Ceci dit, la reprise unilatérale d'un principe appliqué entre les différents pays membres de l'Union européenne, avec réciprocité entre eux, est inacceptable, surtout dans le domaine très sensible de l'agroalimentaire. Prévoir pour les denrées alimentaires importées un accès au marché suisse après autorisation de l'OFSP ne résout rien. Prévenir la discrimination des producteurs - on devrait parler de "producteurs fabricants" suisses - en les autorisant à produire pour le marché suisse conformément aux normes de l'un ou l'autre pays européen ne va que compliquer l'ensemble du système de production suisse. Une entreprise suisse mettant en valeur des denrées alimentaires et voulant exporter dans des pays européens aux normes diverses parce que, par exemple, non harmonisées, devrait produire selon des normes différentes pour chaque pays puisque le principe du "Cassis de Dijon" ne serait pas réciproque. Les mêmes produits obtenus selon les normes différentes pourraient ensuite être mis sur le marché suisse, conformément à ce fameux article 16a du projet qui nous est soumis.
Comment peut-on imaginer un seul instant un tel système? Le résultat en serait un message totalement brouillé envers le consommateur suisse. Les méthodes de production reconnues, exigées par les consommateurs de ce pays en vue de respecter l'eau, les animaux, les sols, bref les ressources naturelles dans leur ensemble, permettent aujourd'hui de fournir des denrées alimentaires clairement identifiables et dont le consommateur suisse est très demandeur.
Il faut fermement rappeler ici que l'agriculteur producteur suisse va, lui, rester entièrement soumis à toute la législation suisse, qui est largement plus contraignante et rigoureuse que celle en vigueur dans de nombreux pays de l'Union européenne.
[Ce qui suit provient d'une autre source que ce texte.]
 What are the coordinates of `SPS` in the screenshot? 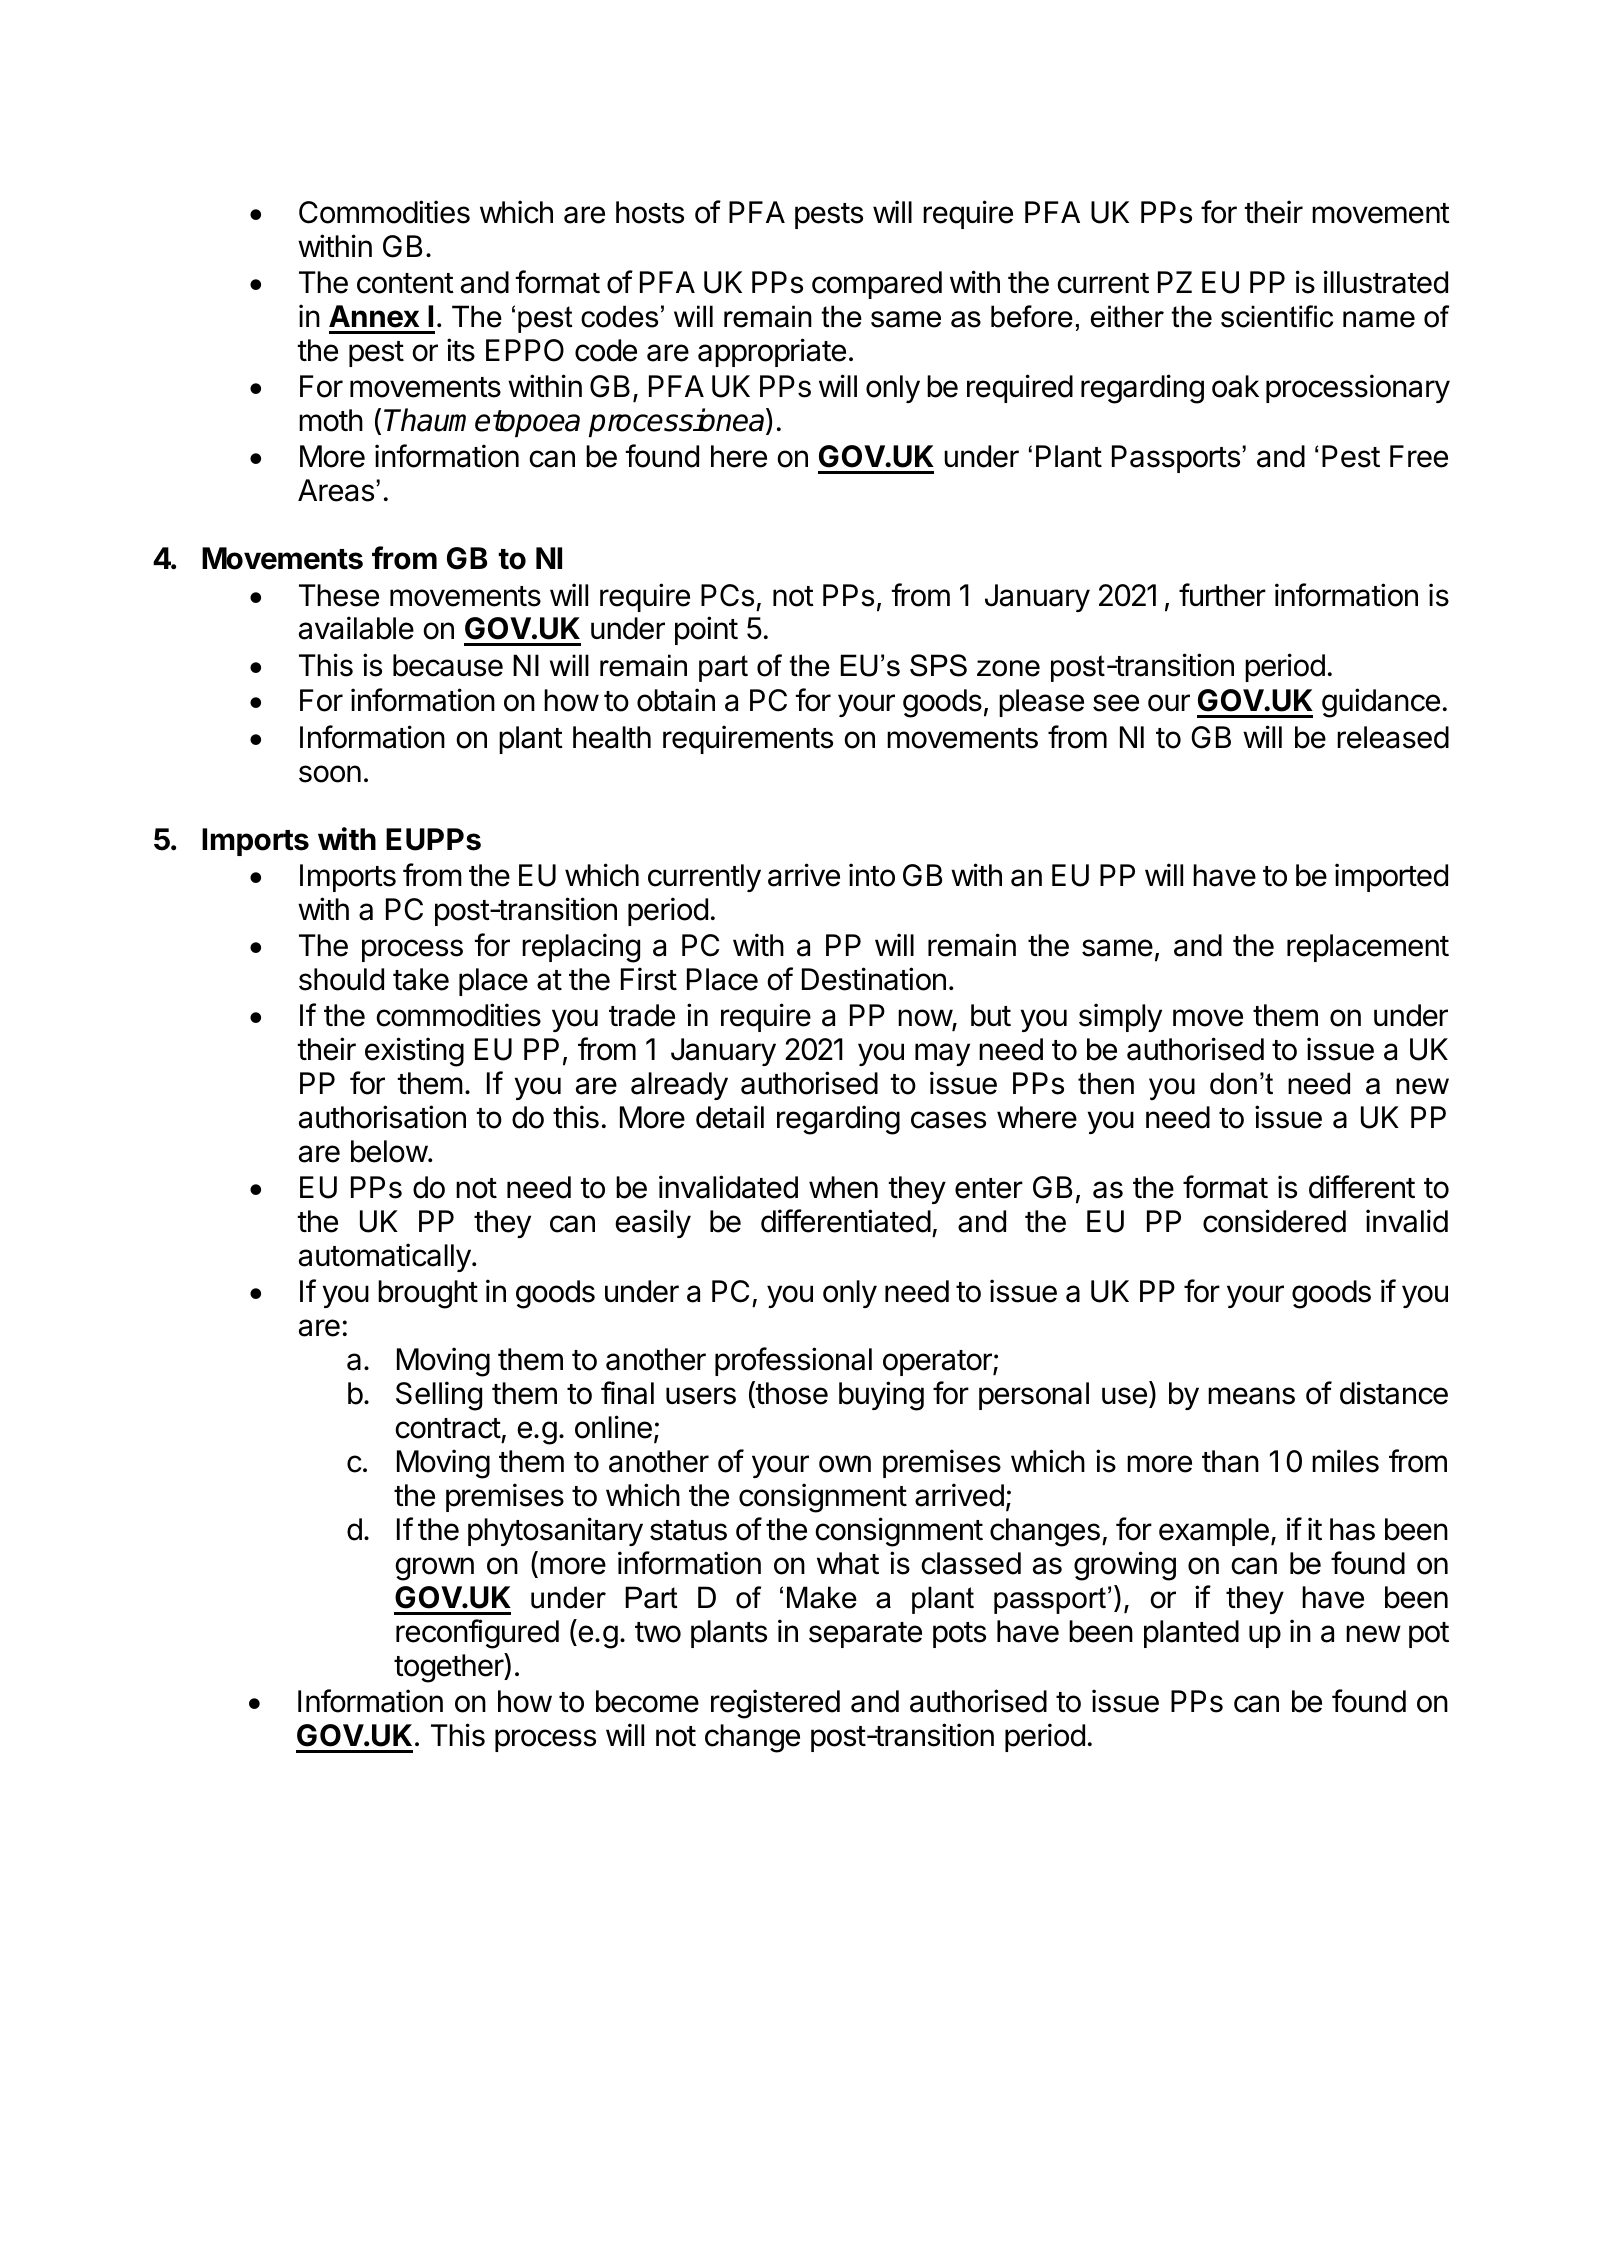 It's located at (938, 665).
Cela signifie donc que, pour lui, les coûts demeurent, mais que le bon positionnement des denrées alimentaires suisses risque de perdre inévitablement de sa visibilité, ce qui aura de graves conséquences à terme. Finalement, c'est donc bien l'architecture globale de la mise en valeur de la production indigène qui est en jeu, et un tel exercice va progressivement et insidieusement la démanteler par une banalisation complète de l'image de marque des produits alimentaires.
Quant à la baisse des prix envisagée, lorsqu'on sait que le citoyen suisse dépense moins de 8 pour cent de son revenu pour l'alimentation, il est illusoire d'attendre une amélioration du pouvoir d'achat des Suisses.
Concernant une éventuelle baisse des coûts, qui reste à prouver, de l'approvisionnement en matières premières, l'expérience de ces dernières années a démontré qu'elle conduit plutôt à une amélioration de la marge du secteur de la distribution. Depuis l'introduction de la nouvelle politique agricole, si les prix des produits agricoles ont baissé de 25 pour cent à la production, ils ont augmenté de 12 pour cent pour les consommateurs.
Je vous prie donc de soutenir ma proposition, qui évitera que l'histoire se répète en faisant une nouvelle fois des producteurs indigènes et des consommateurs suisses les dindons de la farce.